• [Your task]: Scan the records for "screenshot". Report each line that includes it.

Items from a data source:
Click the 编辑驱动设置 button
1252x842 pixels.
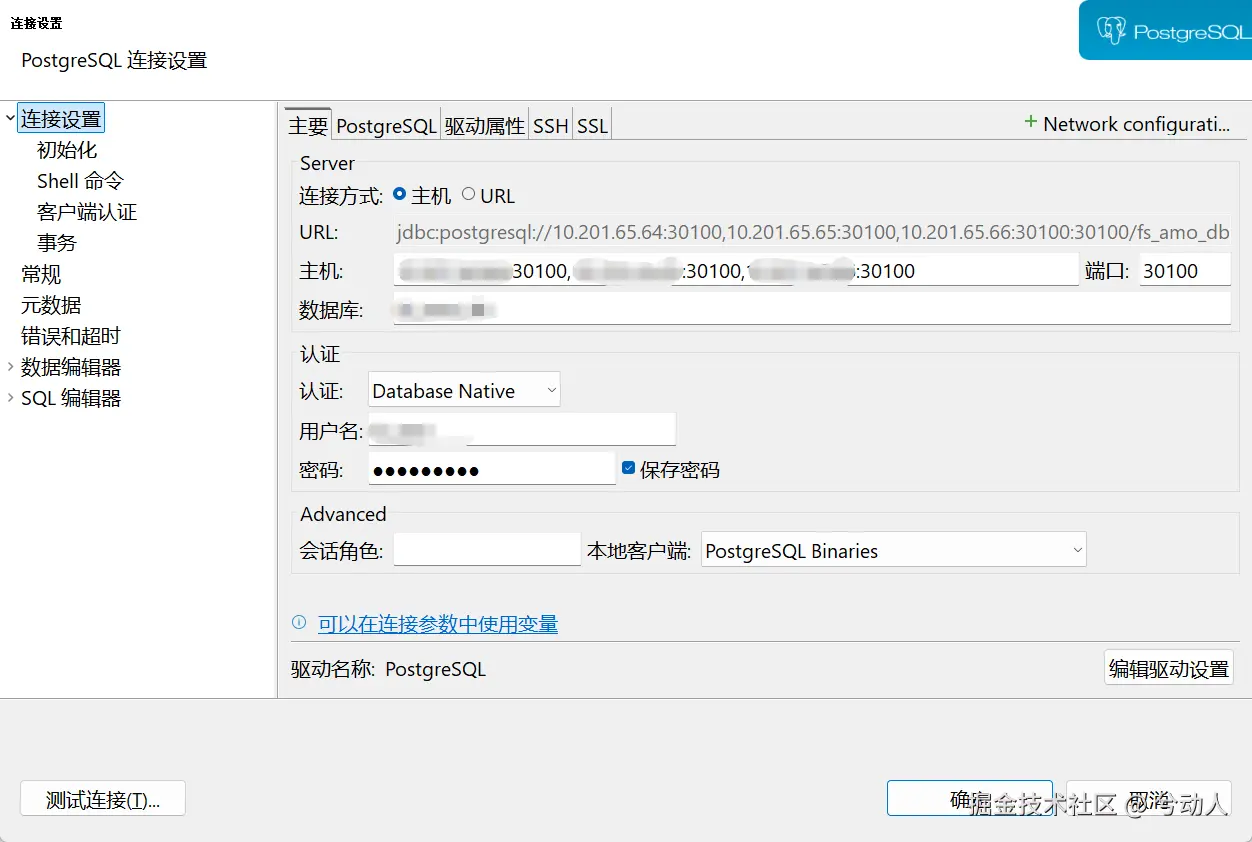coord(1168,668)
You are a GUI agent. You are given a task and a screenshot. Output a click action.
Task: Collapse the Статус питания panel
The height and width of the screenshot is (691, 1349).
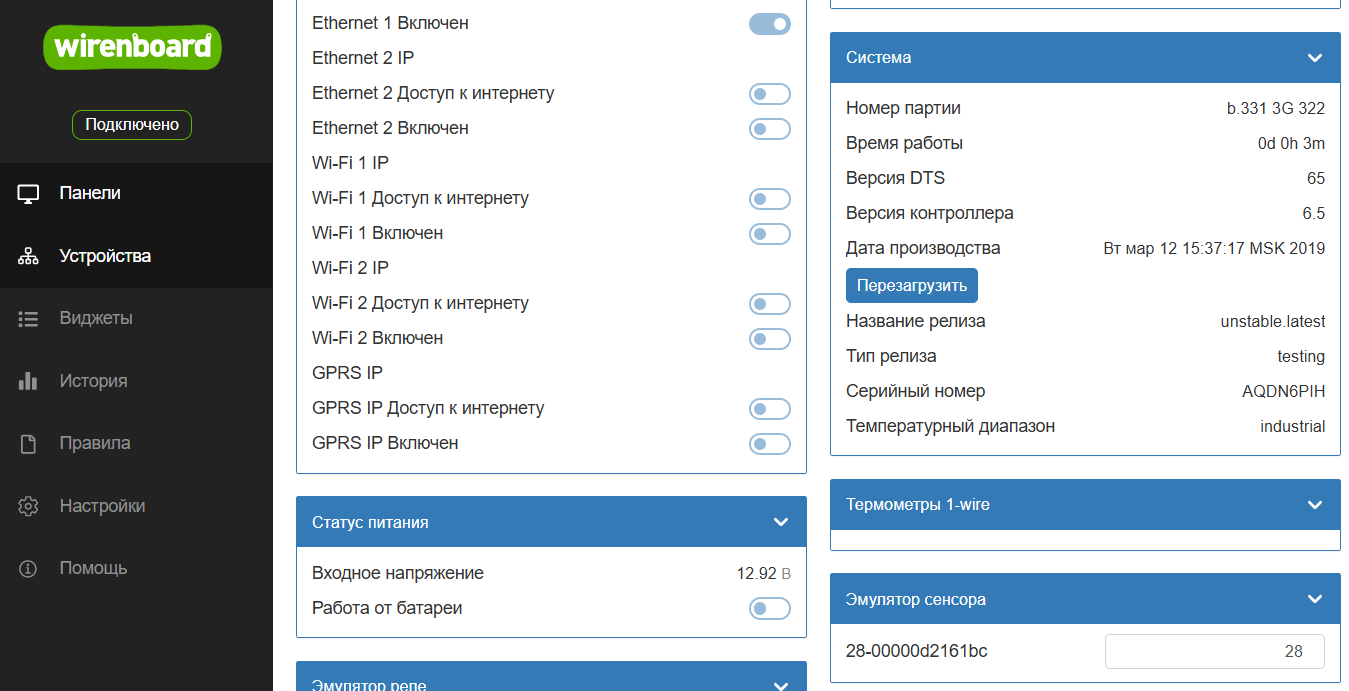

• [Output for this task]:
You are a GUI agent. You are given a task and a screenshot. Output a click action.
The height and width of the screenshot is (691, 1349).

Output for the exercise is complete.